Start of DATASET CONTENT
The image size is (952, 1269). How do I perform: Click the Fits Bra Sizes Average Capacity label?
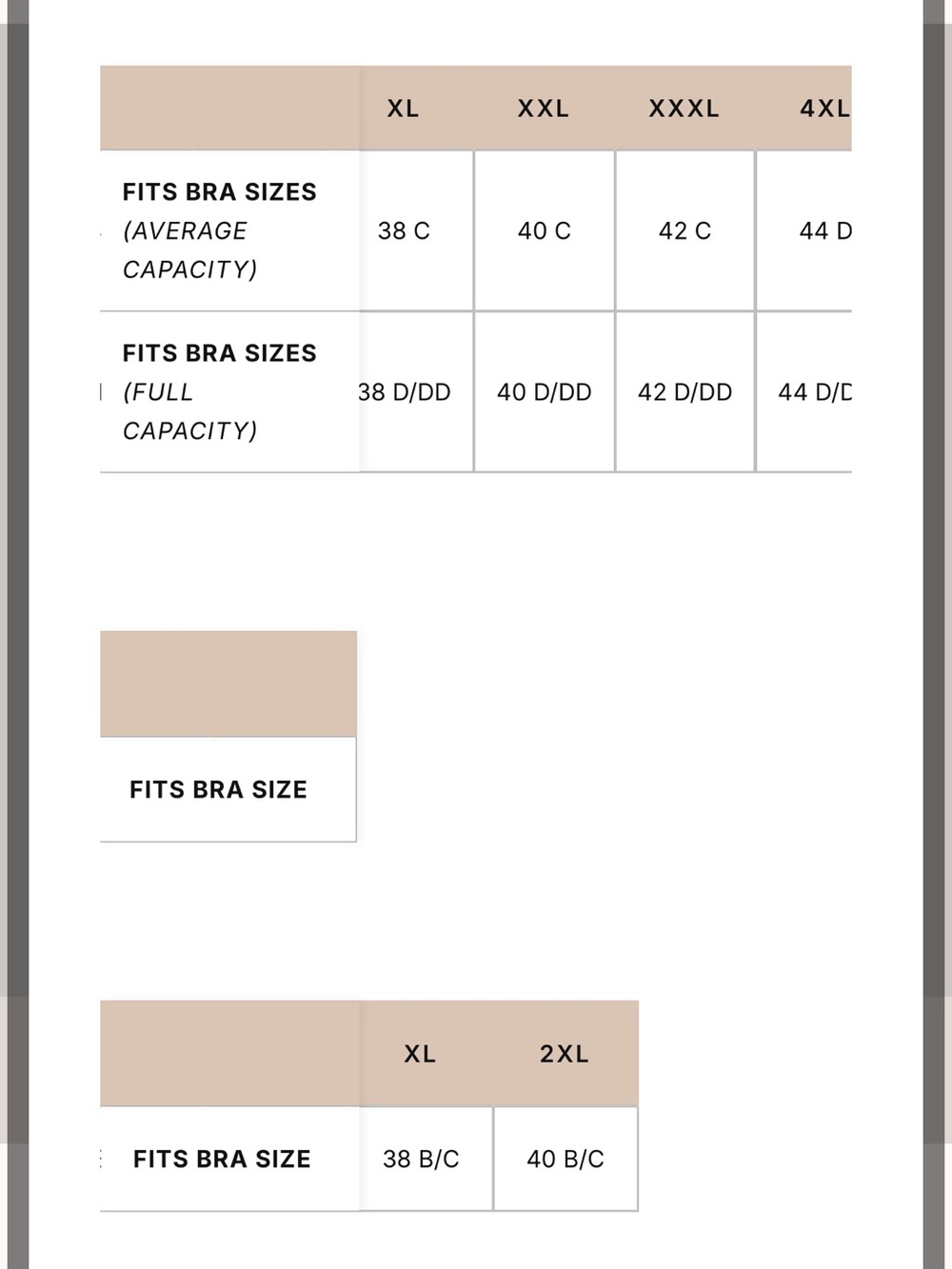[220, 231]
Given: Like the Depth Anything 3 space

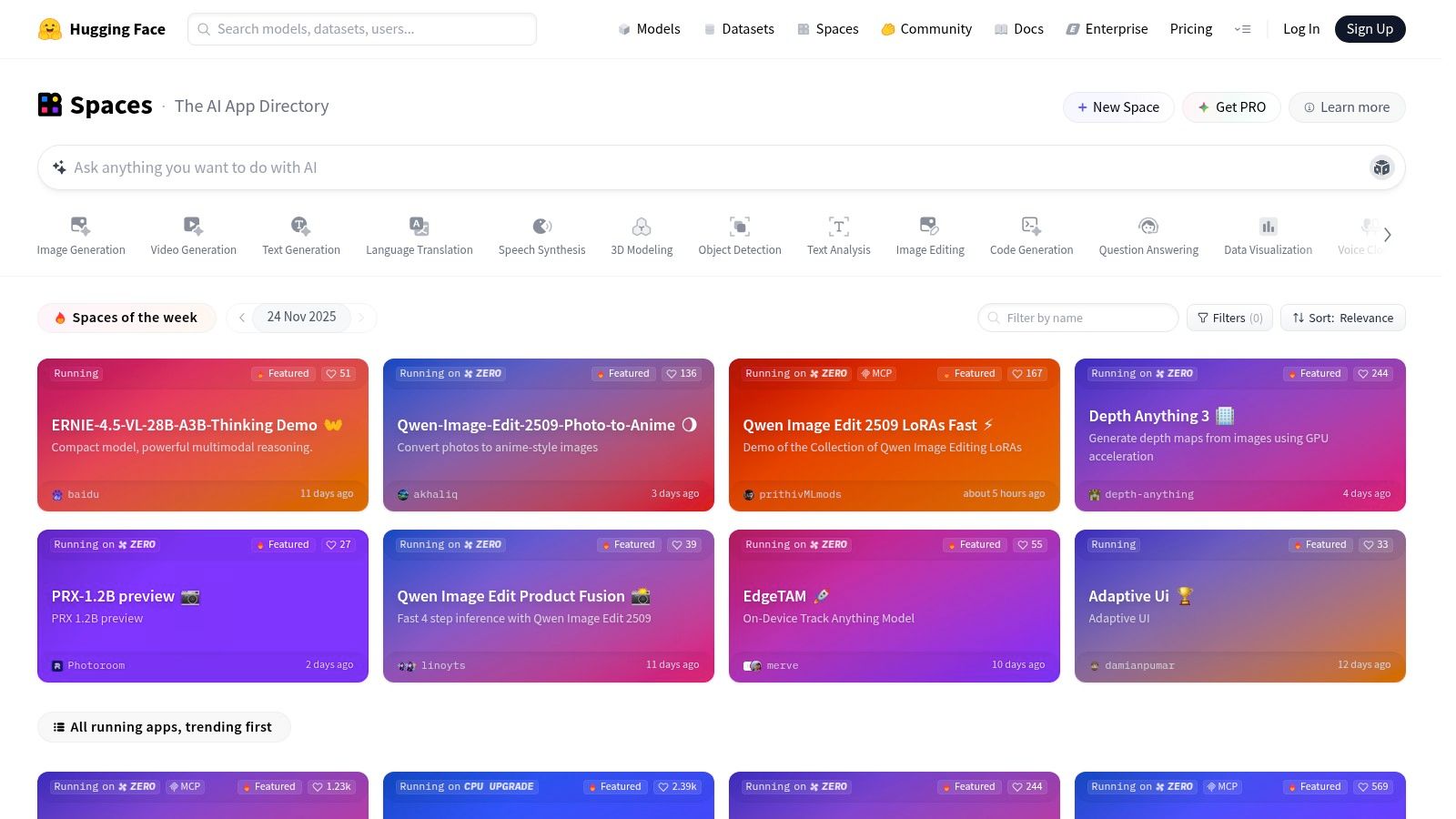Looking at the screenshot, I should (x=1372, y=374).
End of DATASET CONTENT
Start of DATASET CONTENT
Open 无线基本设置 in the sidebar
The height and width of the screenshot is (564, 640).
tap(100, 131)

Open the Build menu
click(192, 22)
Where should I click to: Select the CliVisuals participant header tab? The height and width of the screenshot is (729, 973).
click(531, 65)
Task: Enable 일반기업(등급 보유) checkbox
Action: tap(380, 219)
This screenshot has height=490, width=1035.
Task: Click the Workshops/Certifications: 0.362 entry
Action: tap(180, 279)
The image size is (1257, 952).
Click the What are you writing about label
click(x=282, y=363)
End of DATASET CONTENT
Start of DATASET CONTENT
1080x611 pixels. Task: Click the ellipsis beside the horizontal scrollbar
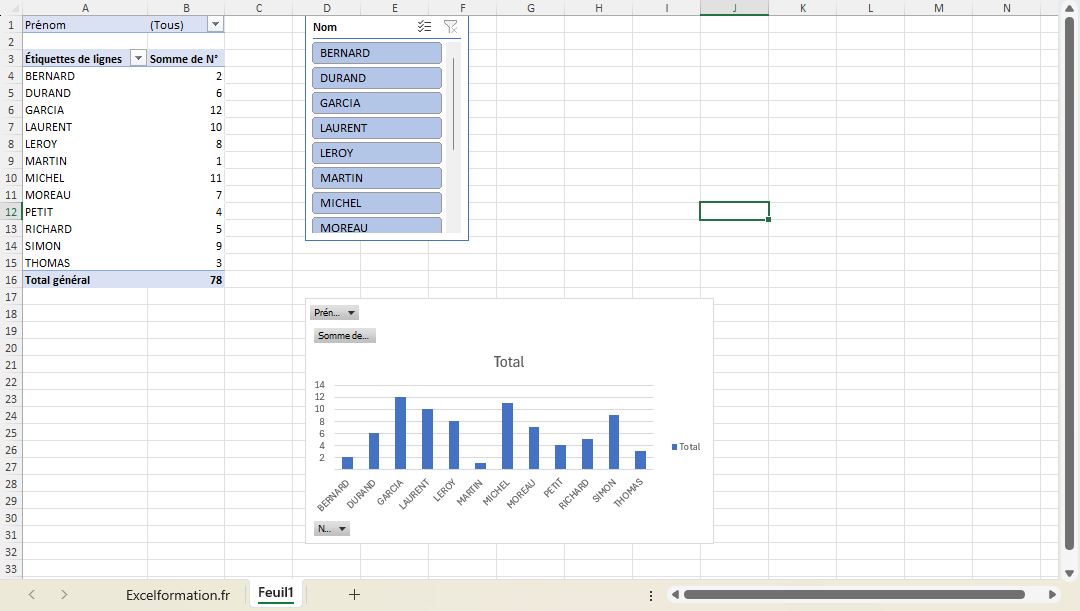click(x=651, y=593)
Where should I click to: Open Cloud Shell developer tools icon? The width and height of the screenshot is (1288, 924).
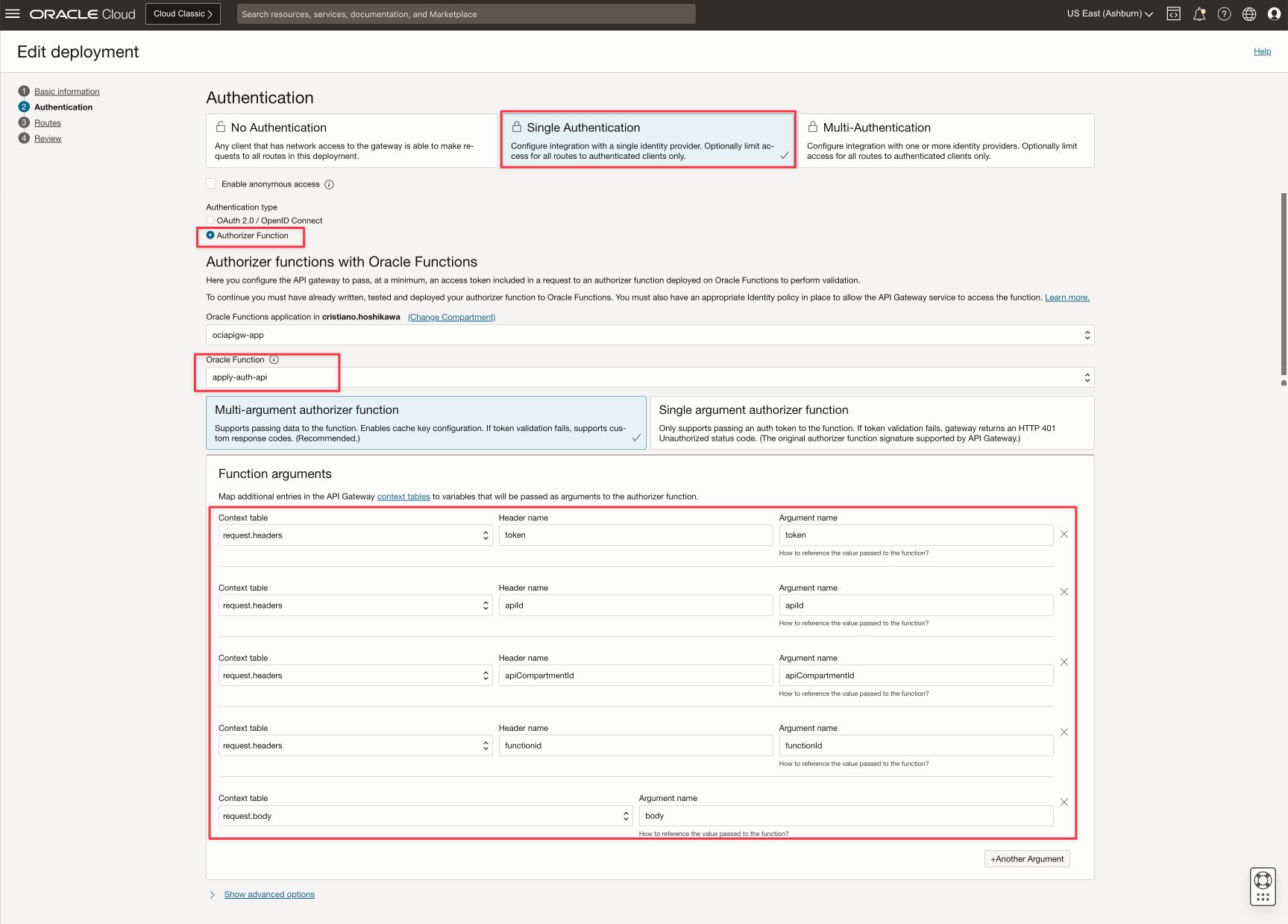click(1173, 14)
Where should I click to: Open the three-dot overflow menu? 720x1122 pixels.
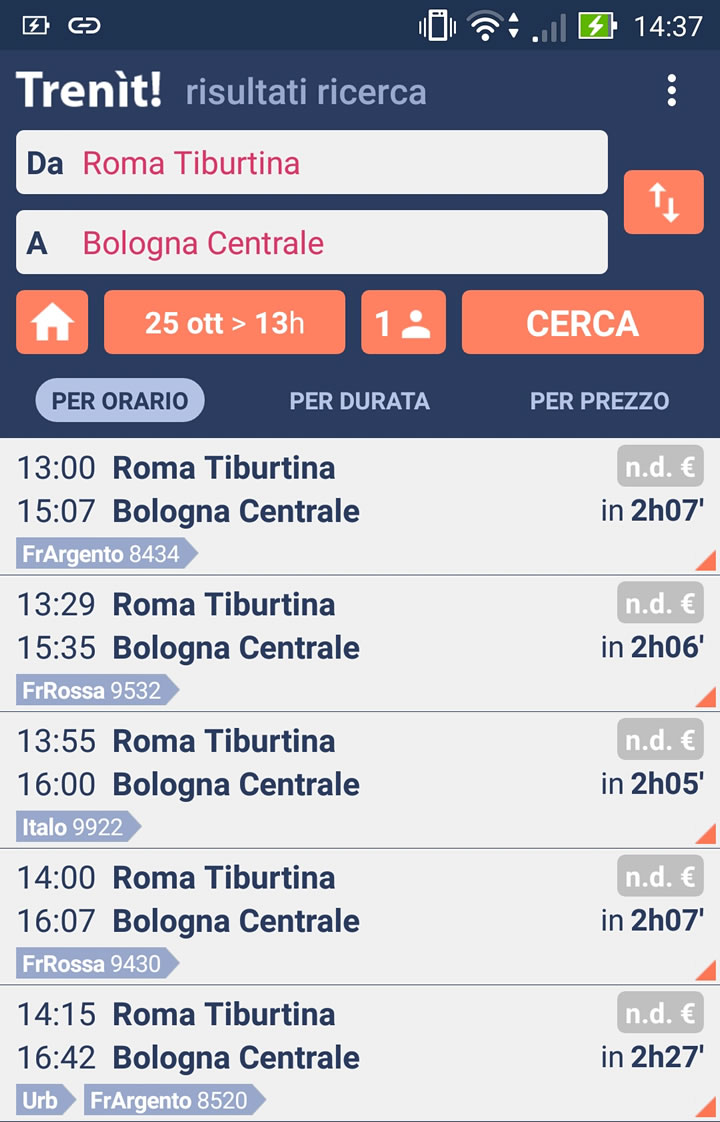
End of DATASET CONTENT
REQUIRED WORK. Exactly the lines above, from the one containing "1080x611 pixels. Task: Click" down to the one containing "Where should I click to: Open the", are to be repeated, including both ends. Pictures are not part of the copy.

REPLY TO THE TASK.
1080x611 pixels. Task: Click the ellipsis beside the horizontal scrollbar
click(x=651, y=593)
Where should I click to: Open Cloud Shell developer tools icon? The width and height of the screenshot is (1288, 924).
click(1173, 14)
Where should I click to: Open the three-dot overflow menu? 720x1122 pixels.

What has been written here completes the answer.